But the buttons are hidden! Someone else had to show me how to click on a posters name to bring up a menu of four things to do with them. Even putting your mouse over something doesn't work, because you have to actually click. Since there's no way of knowing what will activate when you click on it and what will just sit there laughing you, there's not a lot of incentive to to move your mouse, pixel-by-pixel over every screen, wondering what, if anything, is going to happen.
Apparently, that's just the way the world works these days; people are expected to be born knowing things. When I got my computer, there was no manual for it (and the help system is a joke). When my parents bought a CD player, it didn't come with a manual, so they had to wait until their three year old granddaughter came to visit to show them how to work it (I wasn't any help -- I wouldn't know how to work one, either).

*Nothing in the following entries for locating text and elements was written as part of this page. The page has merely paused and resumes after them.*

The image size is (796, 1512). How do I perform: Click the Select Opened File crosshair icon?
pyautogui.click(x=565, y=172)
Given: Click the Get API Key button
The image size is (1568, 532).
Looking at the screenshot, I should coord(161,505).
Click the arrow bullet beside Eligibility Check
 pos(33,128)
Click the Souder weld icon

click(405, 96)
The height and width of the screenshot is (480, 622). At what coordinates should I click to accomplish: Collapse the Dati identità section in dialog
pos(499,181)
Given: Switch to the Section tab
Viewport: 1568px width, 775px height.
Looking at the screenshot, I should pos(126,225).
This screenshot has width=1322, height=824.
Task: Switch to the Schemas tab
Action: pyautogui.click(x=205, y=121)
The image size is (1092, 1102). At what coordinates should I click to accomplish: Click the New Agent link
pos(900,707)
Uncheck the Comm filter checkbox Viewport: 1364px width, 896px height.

I'm not stupid; I program my VCR, and I roll my eyes at people who's clock is flashing, but I couldn't've programmed it if it hadn't come with a manual. When I had to replace the radio in my car, the new one didn't come with a manual, so I'm stuck with the stations that were programmed into it at the factory. Pushing buttons at random doesn't help a darned thing, though I did figure out how to use the scanup/scandown (and at least the radio has identifiable buttons, which this system often doesn't). I can't even imagine the demented sort of brain that came up with the idea "let's disguise our features so no one knows where to look for them".
It's a lot similar to the situation I was in at FF's RPG site. There was no rule book. I can't play a game with no rule book. "You'll pick it up as you go along" is a non-starter, because I don't know how to go along.